“When I lost apa at 5, a life-long emptiness was left in me. Growing up, I wanted to find the answer to life, death and beyond. In pursuit of a spiritual journey, I wanted to go to India. At 19, I ran from home and hitchhiked to P/ling. Someone found me, and informed my family. They came to take me, but I took the chance to talk to them. Miraculously, Ama was happy about my decision. She entrusted me to some monks, and I left for the shedra in India.
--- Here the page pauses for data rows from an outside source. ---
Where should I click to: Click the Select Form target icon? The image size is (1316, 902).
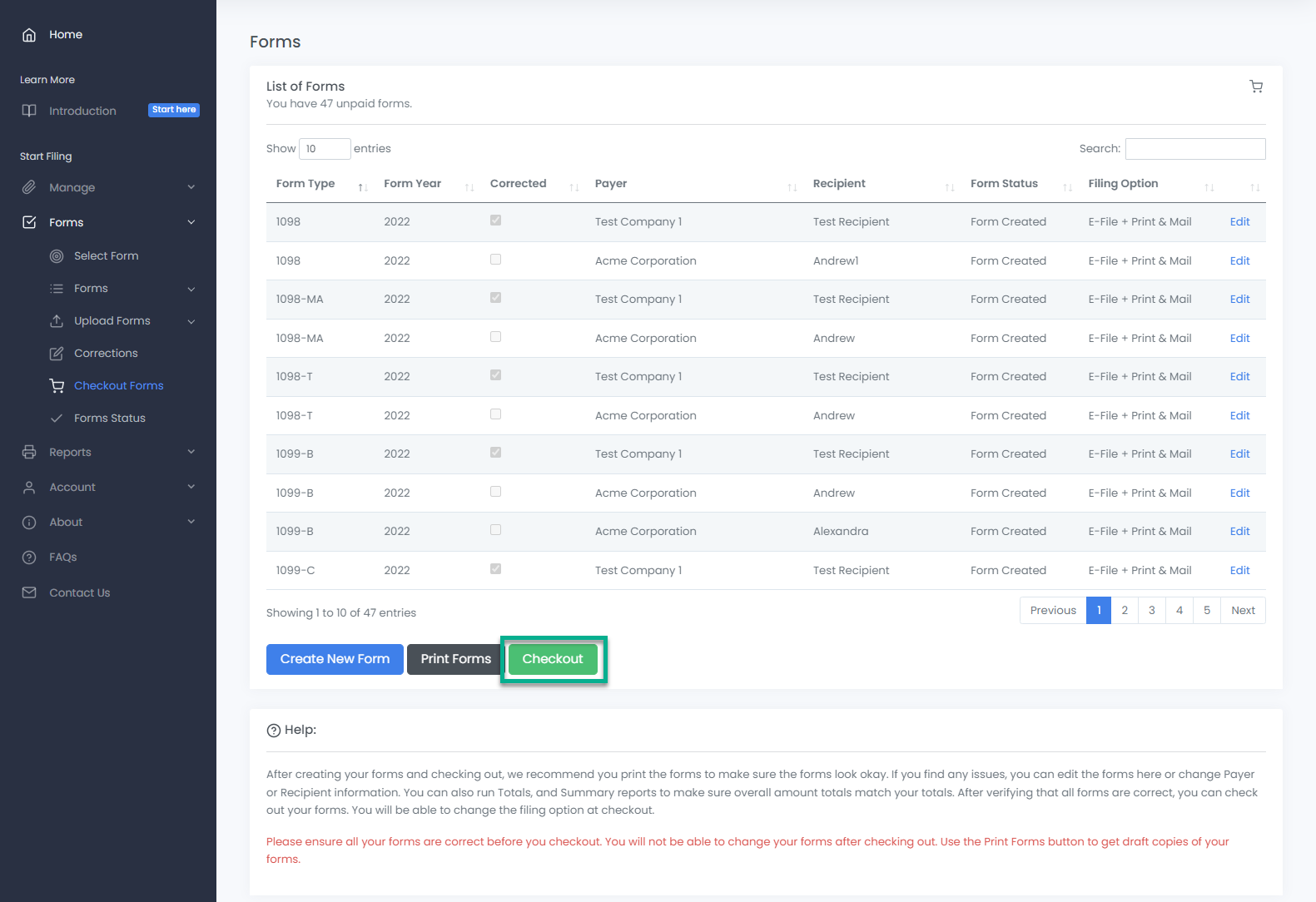click(x=57, y=256)
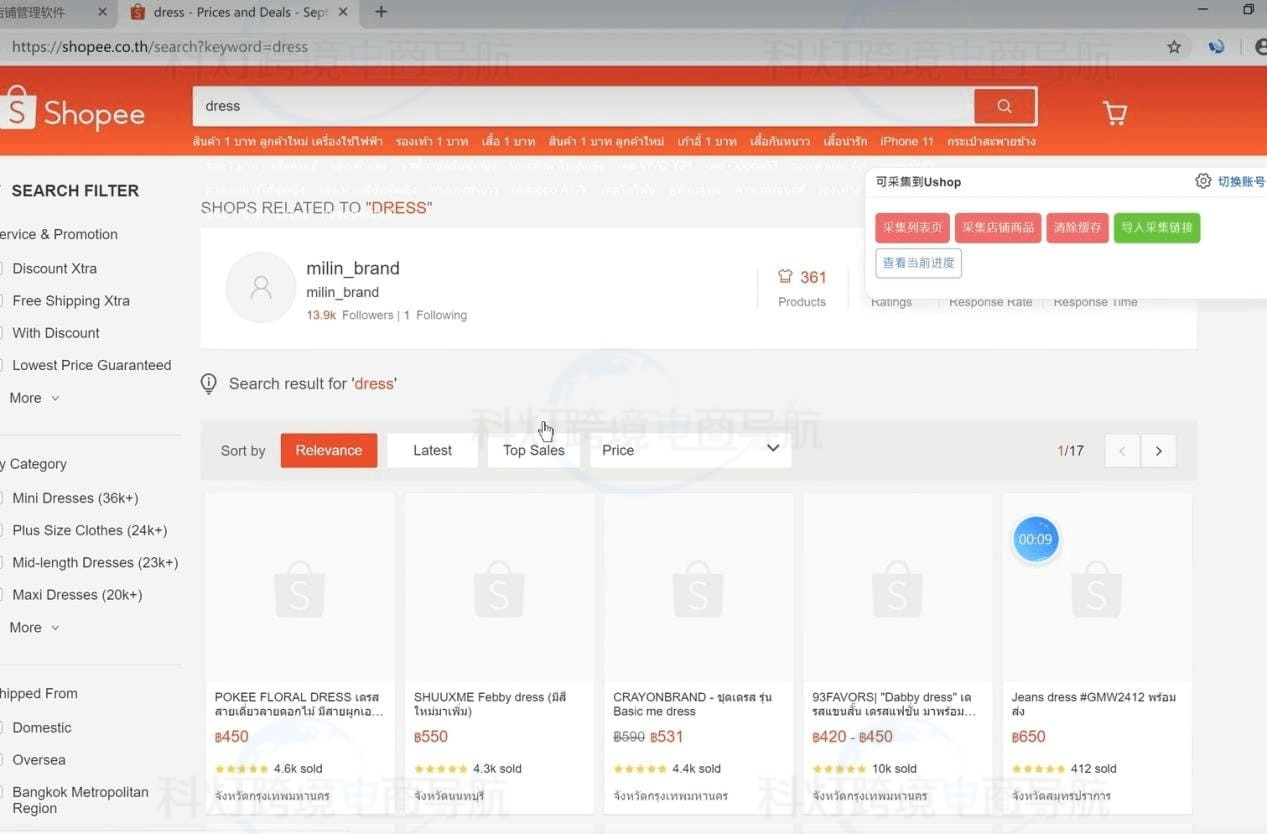This screenshot has width=1267, height=834.
Task: Click the orange search magnifier button
Action: coord(1004,106)
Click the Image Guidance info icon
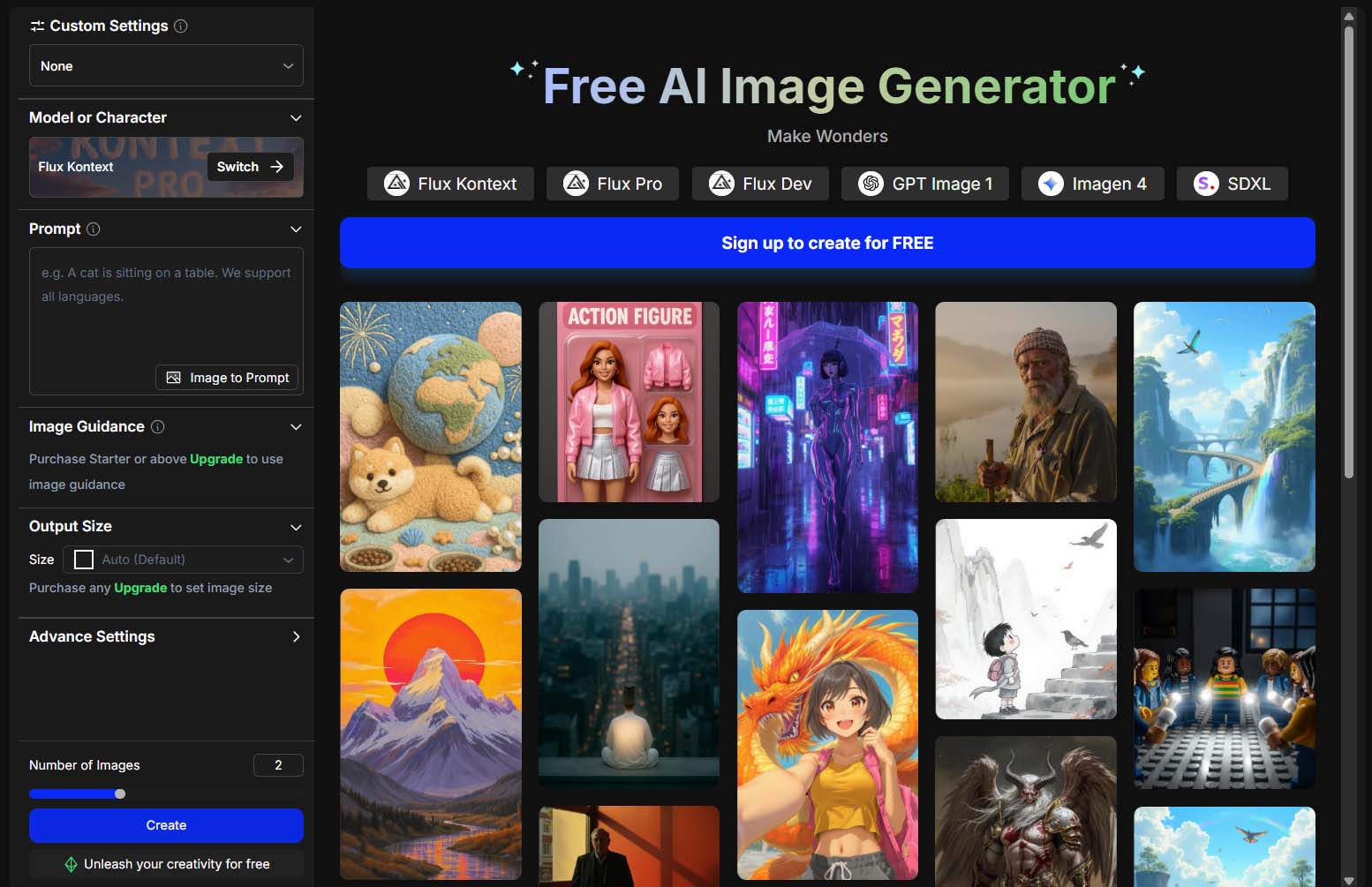The width and height of the screenshot is (1372, 887). (158, 427)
After a year, the life of studying felt incomplete and unfulfilling. By then, I’d look at myself as a failure – I didn’t fit anywhere. I prayed to Guru Rinpochoe’s statue in Tsho Pema to give me a teacher. In a month, miraculously I met a master at Manali with all the signs. He was a wanderer who meditated from place to place.
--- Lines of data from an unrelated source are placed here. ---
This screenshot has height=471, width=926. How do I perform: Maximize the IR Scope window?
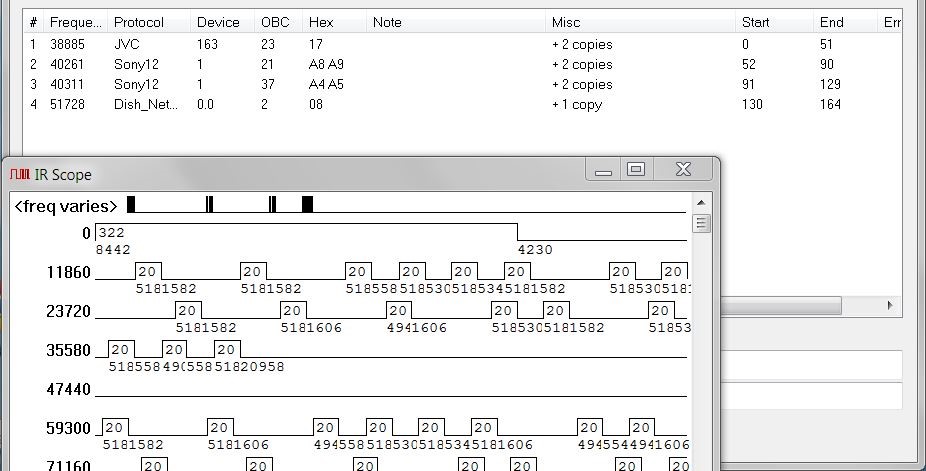pyautogui.click(x=636, y=171)
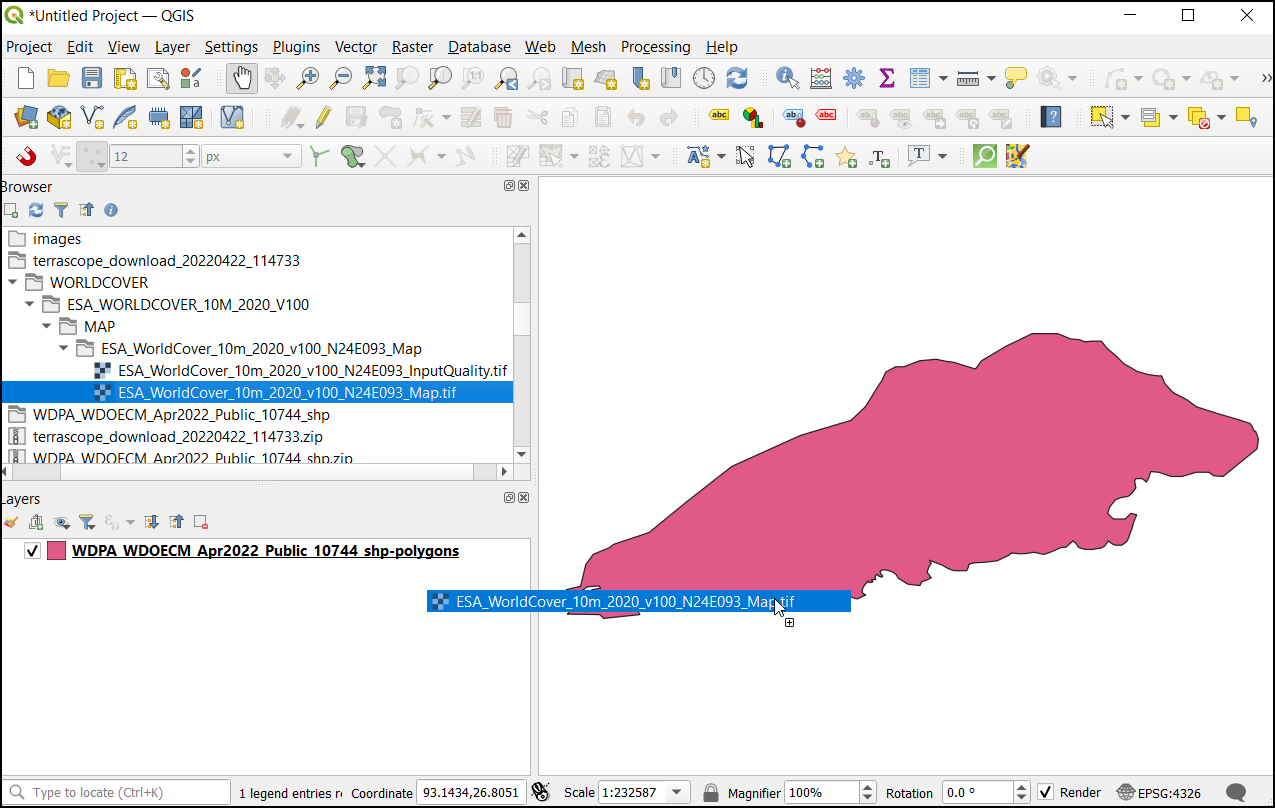The width and height of the screenshot is (1275, 808).
Task: Activate the Identify Features tool
Action: (787, 78)
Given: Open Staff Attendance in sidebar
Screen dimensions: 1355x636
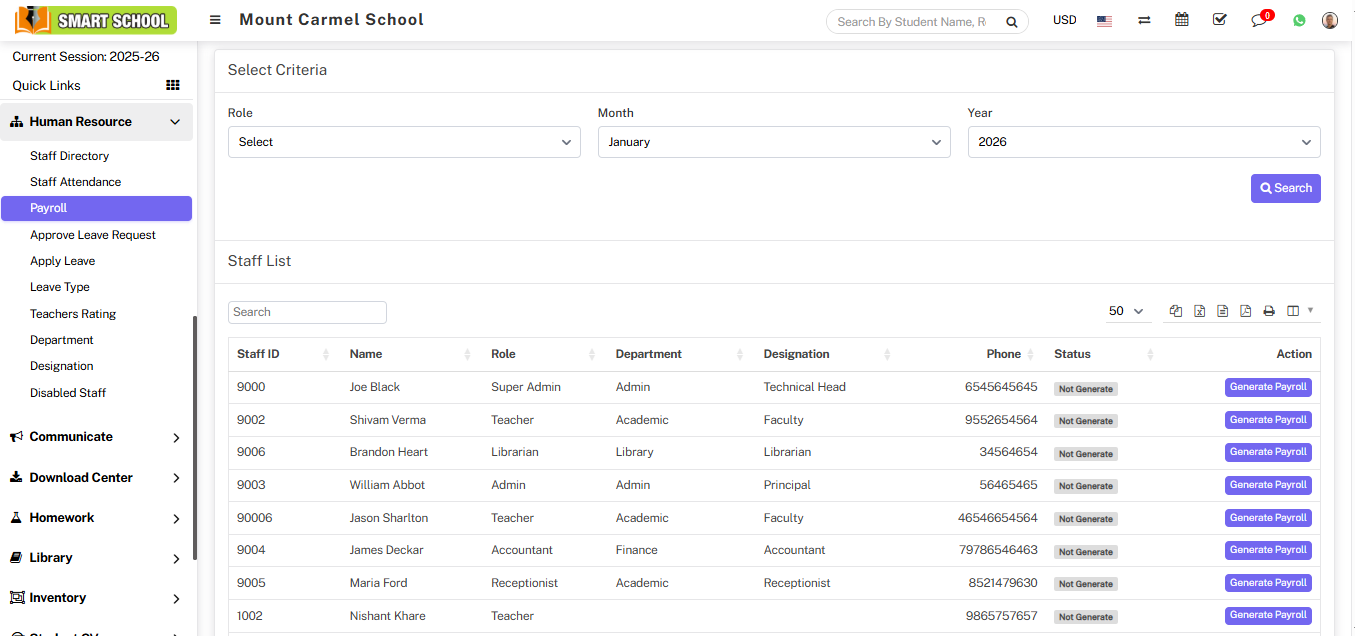Looking at the screenshot, I should 75,182.
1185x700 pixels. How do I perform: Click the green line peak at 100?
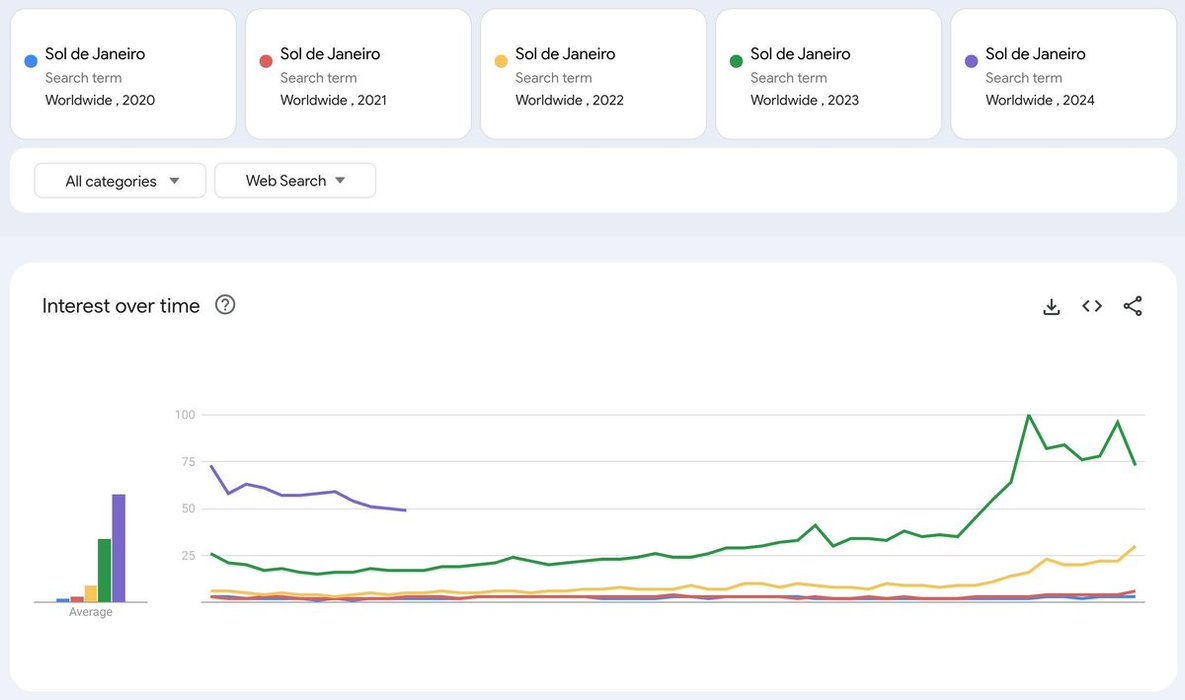1028,415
After a month with him, I found his tempers to be out of this world. I’d try my best to please him but he’d get angry and throw his wrath. Once, he got too angry and threw me a bottle of water, and it hit me. I was awestruck. In the evening, he told me that I had resisted him this long and he was testing me for it.

We lived together for 13 years and meditated in forests and caves. It was finally time to leave and be on my own. The first few months were filled with fear and loneliness, but every night, I’d see my master in my dream and felt encouraged to go on. Once in mediation, you get so calm and still, to the point no animal would harm you. My master instructed me to beg for alms in order to break one’s ego, but it was difficult. Hesitant at first, I went to a monastery. I had nothing for dinner, and my hair was flowing down like a crazy guy. The lama and the monks there gave me rice, biscuits, and a 1000 note. I returned to my cave singing and dancing. While visiting Bhutan, I was still ashamed and guilty of the tag of a runaway. With no money, I’d walk to places and sleep in T/phu Sabji bazar, and zangtho pelri in P/ling.
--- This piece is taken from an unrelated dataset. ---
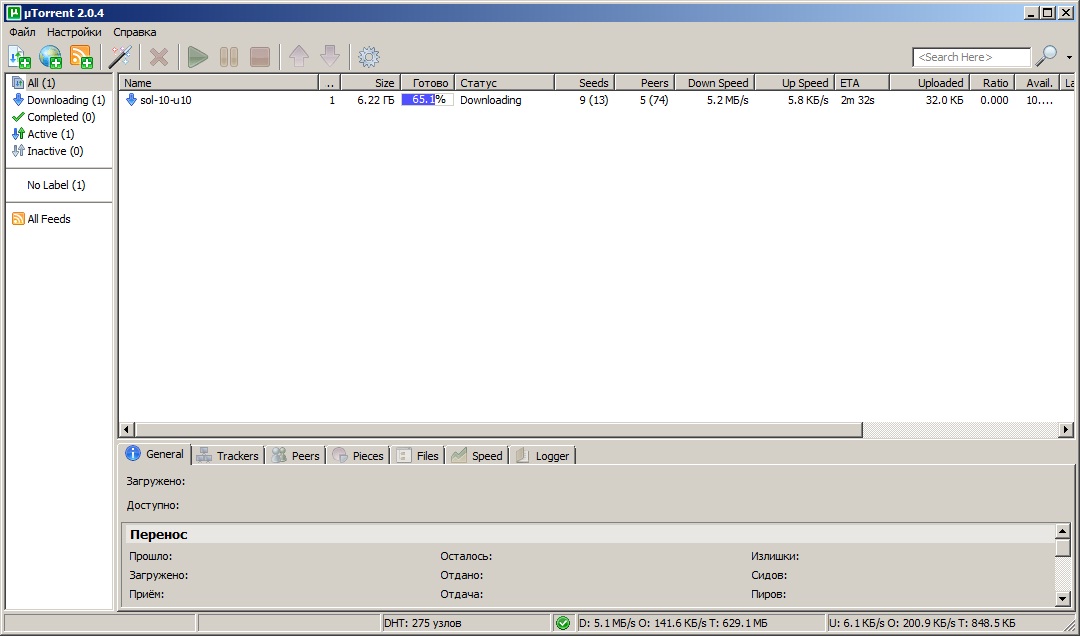Click the green network status icon
This screenshot has width=1080, height=636.
pos(563,623)

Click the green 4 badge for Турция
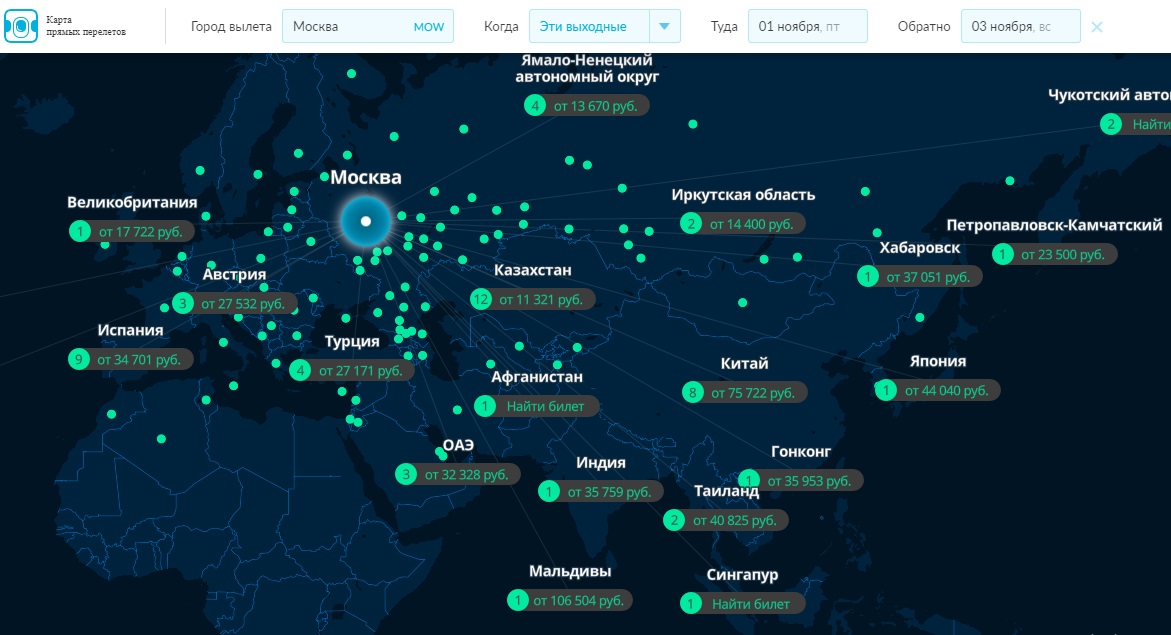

Back in India, I’d be back to being a yogi. In a remote village, in deep meditation, a cobra crawled over my body. The villagers were shocked and took pictures to show me. Almost disguised as a beggar, I went all over India and meditated. When walking got harder, a European friend sent me money for a bicycle. I rode for 4000 km and even to South-East Asia. By then, the life of a wandering Yogi had completely taken over me and I had lost track of time. Finally in Hyderabad after years, a man showed me a newspaper clipping of the Royal Wedding in Bhutan. For the first time, I was hit with the realisation that I too had a home, country and a King to serve – I needed to come back.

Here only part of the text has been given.